ЧТО НУЖНО СДЕЛАТЬ
**A)** Сколько дочерей и сыновей было у Сергея Аксакова, согласно отрывку?
**B)** Перепечатайте из отрывка без изменений фрагмент, который открывается словами, содержащими «Сергей Аксаков (1791–1859), другой», и завершается словами «считают классикой жанра.».
**C)** Почему, согласно отрывку, Аксаков считал, что музыка Верстовского сулит успех в опере?

ОТРЫВОК ДЛЯ ЧТЕНИЯ
Соломон Волков
Большой театр. Культура и политика. Новая история
Большие кулисы Большого театра: императорская Москва
От редакции: Выражаем признательность Редакции Елены Шубиной (издательство «АСТ») за предоставленную возможность публикации отрывка из недавно вышедшей книги культуролога и музыковеда Соломона Волкова «Большой театр. Культура и политика. Новая история».
Сергей Аксаков (1791–1859), другой приятель Верстовского, был мастером на все руки: поэтом, переводчиком, литературным и музыкальным критиком, популярным чтецом-декламатором, а также отцом восьми дочерей и шести сыновей, двое из которых — Константин и Иван — стали вождями московского славянофильства. Родитель их правоверным славянофилом никогда, в общем, не был. Позднее он прославился замечательными книгами об охоте и уженье рыбы, а также автобиографической прозой, которую с полным основанием давно считают классикой жанра.
А в середине 1820-х годов Аксаков занимался и тем, и другим, и третьим, будучи своим человеком в хлебосольном доме тогдашнего директора Императорских московских театров Кокошкина. Тут-то однажды и завязался разговор Аксакова с хозяином дома и Загоскиным: почему никто из них не напишет оперное либретто для Верстовского? Верстовским Аксаков искренне восхищался: его музыка, в особенности «Черная шаль» на стихи Пушкина, казалась Аксакову «необыкновенно драматичной», то есть обещавшей успех в оперном жанре. (Аксакову также чрезвычайно импонировало исполнение композитором собственных опусов: «Говорили, что у Верстовского нет полного голоса; но выражение, огонь, чувство заставляли меня и других не замечать этого недостатка» [1].)

РАЗДЕЛ ДАННЫХ
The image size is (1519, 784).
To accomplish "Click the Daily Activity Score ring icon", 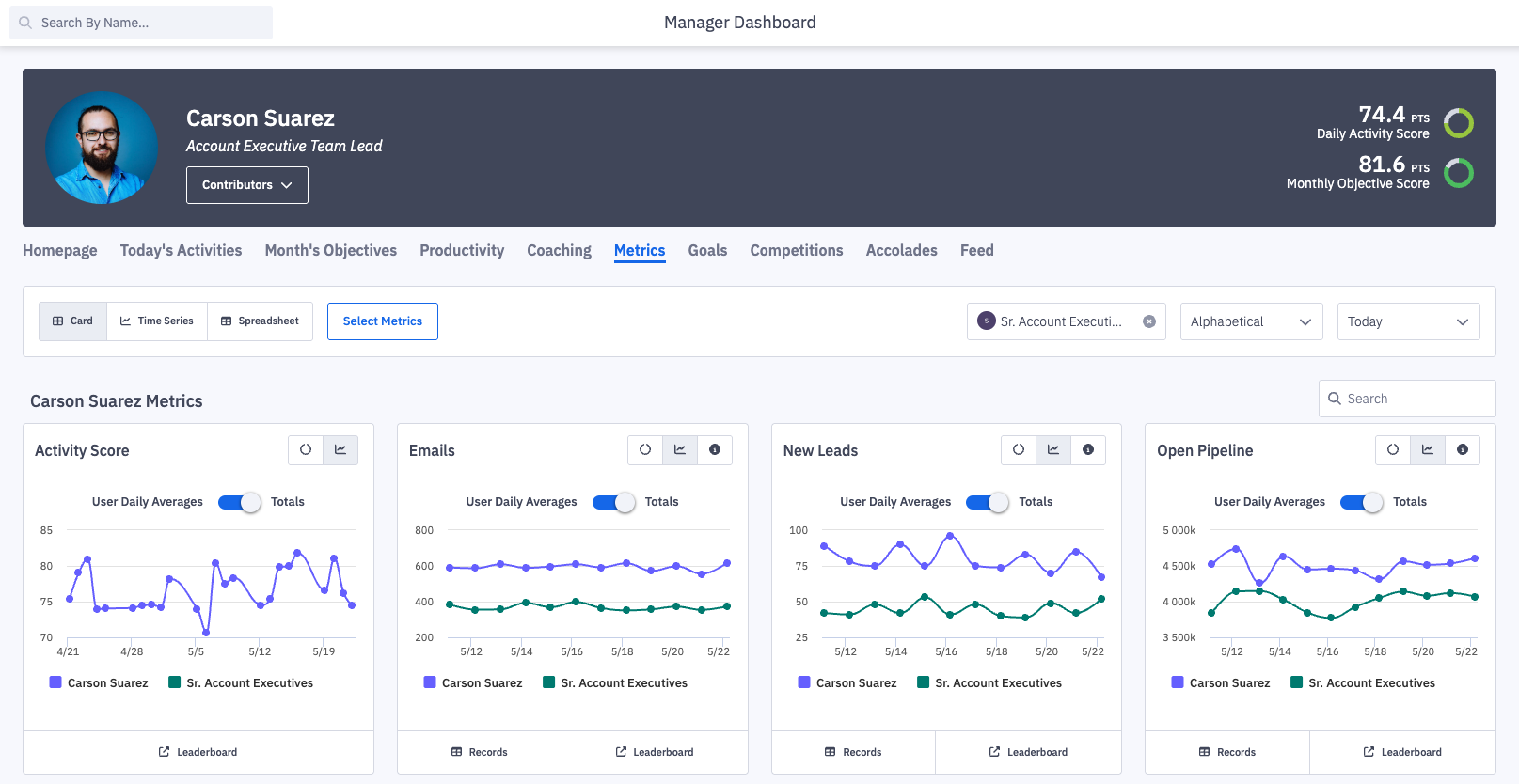I will pos(1459,123).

ОТВЕТЫ К ЗАДАНИЯМ
**A)** Восемь дочерей и шесть сыновей.

**B)**
Сергей Аксаков (1791–1859), другой приятель Верстовского, был мастером на все руки: поэтом, переводчиком, литературным и музыкальным критиком, популярным чтецом-декламатором, а также отцом восьми дочерей и шести сыновей, двое из которых — Константин и Иван — стали вождями московского славянофильства. Родитель их правоверным славянофилом никогда, в общем, не был. Позднее он прославился замечательными книгами об охоте и уженье рыбы, а также автобиографической прозой, которую с полным основанием давно считают классикой жанра.

**C)** Музыка Верстовского, особенно «Черная шаль» на стихи Пушкина, казалась Аксакову «необыкновенно драматичной». Поэтому она, по его мнению, обещала успех в оперном жанре.